Assessment of Performance and Emissions from a Hybrid Vehicle Integrated with a Low Temperature Combustion Engine Undergoing a Drive Cycle 2024-28-0140
In the last decade, the increased global temperature, stringent regulations, and customer demand for high fuel economy have led to the accelerated development of alternative propulsion solutions, with particular focus on electrified vehicles. Hybrid electric vehicles (HEV), the combination of electric machinery with conventional powertrains, allows the diversification of powertrain architectures. In addition, it has been demonstrated that engines employing advanced low temperature combustion concepts, such as dual fuel reactivity controlled compression ignition (RCCI), and able to operate on both renewable and conventional fuels, produce ultra-low nitrogen oxides (NOx) and particulate matter (PM) emissions while maintaining thermal efficiency similar to conventional diesel operation at part load operating conditions. Therefore, the combination of both technologies creates a promising horizon to be implemented in production vehicles in the near future.

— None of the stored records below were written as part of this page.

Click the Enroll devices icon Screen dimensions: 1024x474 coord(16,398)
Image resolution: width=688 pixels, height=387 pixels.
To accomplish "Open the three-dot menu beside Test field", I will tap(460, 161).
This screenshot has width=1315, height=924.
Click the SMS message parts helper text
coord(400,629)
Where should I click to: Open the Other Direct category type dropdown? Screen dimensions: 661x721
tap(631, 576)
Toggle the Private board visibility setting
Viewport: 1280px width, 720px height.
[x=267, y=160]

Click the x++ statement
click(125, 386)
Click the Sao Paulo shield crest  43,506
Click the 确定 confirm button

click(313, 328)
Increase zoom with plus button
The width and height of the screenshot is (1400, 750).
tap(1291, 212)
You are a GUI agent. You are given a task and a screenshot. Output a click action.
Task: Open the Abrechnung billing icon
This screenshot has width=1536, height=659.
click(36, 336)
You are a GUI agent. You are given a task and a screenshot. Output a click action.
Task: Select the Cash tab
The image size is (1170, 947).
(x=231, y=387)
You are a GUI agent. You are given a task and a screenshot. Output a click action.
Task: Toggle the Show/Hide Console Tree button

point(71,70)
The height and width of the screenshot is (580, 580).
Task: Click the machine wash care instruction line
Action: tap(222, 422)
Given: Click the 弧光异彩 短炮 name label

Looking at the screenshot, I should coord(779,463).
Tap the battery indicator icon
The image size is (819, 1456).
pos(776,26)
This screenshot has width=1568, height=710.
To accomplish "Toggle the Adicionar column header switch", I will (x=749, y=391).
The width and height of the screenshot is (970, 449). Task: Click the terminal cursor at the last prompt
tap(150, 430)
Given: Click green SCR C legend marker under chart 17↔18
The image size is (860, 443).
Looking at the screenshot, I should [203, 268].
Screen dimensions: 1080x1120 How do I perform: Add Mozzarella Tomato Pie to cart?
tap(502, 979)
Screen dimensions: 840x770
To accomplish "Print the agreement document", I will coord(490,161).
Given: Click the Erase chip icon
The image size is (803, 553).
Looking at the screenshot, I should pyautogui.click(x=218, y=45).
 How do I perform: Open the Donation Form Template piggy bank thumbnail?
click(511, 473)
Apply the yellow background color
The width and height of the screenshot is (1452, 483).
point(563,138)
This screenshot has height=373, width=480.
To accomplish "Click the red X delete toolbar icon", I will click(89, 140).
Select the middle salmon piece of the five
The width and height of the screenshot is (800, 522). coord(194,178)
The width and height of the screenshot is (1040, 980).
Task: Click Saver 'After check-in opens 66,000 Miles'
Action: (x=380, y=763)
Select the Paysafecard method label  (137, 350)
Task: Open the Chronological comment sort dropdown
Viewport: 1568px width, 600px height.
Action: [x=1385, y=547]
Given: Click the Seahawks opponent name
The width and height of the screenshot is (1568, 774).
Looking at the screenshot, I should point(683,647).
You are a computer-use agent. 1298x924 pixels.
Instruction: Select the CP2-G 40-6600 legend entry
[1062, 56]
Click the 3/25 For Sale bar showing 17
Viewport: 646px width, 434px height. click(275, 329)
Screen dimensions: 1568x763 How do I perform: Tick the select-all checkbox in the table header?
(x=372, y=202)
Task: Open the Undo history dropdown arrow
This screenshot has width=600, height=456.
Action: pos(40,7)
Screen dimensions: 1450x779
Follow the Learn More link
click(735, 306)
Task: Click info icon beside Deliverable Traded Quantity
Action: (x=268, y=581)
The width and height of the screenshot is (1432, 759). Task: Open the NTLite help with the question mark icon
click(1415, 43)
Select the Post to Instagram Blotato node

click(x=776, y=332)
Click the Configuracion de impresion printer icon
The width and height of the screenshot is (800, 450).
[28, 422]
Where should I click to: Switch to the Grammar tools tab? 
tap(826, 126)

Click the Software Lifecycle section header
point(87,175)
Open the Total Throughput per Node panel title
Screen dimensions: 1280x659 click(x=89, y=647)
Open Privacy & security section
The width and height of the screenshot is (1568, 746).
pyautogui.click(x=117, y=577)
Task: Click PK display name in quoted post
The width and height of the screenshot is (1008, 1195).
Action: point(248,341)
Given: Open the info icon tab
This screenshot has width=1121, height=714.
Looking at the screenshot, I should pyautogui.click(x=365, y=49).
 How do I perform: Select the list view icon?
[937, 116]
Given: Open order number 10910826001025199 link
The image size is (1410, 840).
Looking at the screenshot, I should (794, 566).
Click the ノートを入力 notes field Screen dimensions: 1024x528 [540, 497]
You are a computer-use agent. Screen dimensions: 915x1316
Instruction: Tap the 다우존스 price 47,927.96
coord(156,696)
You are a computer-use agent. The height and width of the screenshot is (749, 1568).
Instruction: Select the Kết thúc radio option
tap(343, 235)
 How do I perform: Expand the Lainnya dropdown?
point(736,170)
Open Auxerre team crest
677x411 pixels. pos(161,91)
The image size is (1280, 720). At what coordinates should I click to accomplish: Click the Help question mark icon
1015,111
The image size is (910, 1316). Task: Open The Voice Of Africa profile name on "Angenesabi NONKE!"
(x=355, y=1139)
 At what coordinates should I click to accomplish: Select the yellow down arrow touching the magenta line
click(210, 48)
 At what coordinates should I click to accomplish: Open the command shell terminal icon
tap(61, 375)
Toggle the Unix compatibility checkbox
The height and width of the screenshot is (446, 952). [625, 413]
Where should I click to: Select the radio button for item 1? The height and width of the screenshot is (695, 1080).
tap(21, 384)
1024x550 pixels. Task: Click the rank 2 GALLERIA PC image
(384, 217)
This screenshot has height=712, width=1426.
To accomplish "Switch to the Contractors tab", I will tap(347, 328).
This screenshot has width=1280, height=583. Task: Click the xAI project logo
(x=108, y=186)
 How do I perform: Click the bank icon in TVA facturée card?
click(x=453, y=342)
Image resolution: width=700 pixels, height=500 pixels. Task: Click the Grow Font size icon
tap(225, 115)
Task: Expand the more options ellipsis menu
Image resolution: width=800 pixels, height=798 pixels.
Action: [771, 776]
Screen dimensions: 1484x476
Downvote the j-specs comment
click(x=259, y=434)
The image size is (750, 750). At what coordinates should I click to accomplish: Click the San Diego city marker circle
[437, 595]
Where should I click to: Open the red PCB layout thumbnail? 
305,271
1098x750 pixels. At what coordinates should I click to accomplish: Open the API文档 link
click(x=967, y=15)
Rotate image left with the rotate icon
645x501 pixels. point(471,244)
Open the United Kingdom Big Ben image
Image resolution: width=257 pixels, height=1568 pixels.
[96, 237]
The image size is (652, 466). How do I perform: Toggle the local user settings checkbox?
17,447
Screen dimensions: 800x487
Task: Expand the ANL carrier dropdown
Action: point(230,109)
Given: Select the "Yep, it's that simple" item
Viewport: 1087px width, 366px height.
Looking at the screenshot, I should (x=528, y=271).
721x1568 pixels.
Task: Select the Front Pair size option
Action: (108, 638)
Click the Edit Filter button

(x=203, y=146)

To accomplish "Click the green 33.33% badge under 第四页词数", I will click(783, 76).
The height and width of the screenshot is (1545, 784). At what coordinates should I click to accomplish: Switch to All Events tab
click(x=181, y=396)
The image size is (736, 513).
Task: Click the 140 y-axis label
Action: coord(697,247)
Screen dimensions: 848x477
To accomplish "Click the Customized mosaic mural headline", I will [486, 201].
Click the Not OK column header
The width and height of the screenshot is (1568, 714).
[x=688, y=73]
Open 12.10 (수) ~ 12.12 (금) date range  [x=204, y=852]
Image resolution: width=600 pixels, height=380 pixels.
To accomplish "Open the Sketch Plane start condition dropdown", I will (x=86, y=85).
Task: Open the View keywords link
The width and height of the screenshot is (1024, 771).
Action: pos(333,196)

This study aims to investigate the potential of integrating a gasoline-diesel RCCI engine in a HEV in achieving reduced fuel consumption and lower NOx and soot emissions compared to a conventional diesel powertrain. In this work a combination of engine experimental data and a vehicle powertrain simulation tool (AVL CRUISE) is employed to determine the vehicle level emissions and performance of a commercial vehicle on the worldwide harmonised light-duty vehicles test cycle (WLTC). In order to assess the emissions, the powertrains are simulated utilising both conventional diesel combustion (CDC) and RCCI-CDC dual combustion mode engines as the primary power sources. For a series hybrid vehicle, NOx emissions decreased by 67% and soot emissions decreased by 70% compared to a CDC vehicle. However, the combustion efficiency decreased in the RCCI mode resulting in a significant increase in total hydrocarbon (THC) and carbon monoxide (CO) emissions. Moreover, the implementation of the HEV technology results in decreased fuel consumption, leading to a 40% reduction in carbon dioxide (CO2) emissions compared to the CDC vehicle. These results indicate the potential of HEVs, particularly when equipped with RCCI-CDC dual combustion mode engines, to achieve enhanced environmental performance in terms of reduced fuel consumption and emissions, thereby offering a promising solution for sustainable transportation.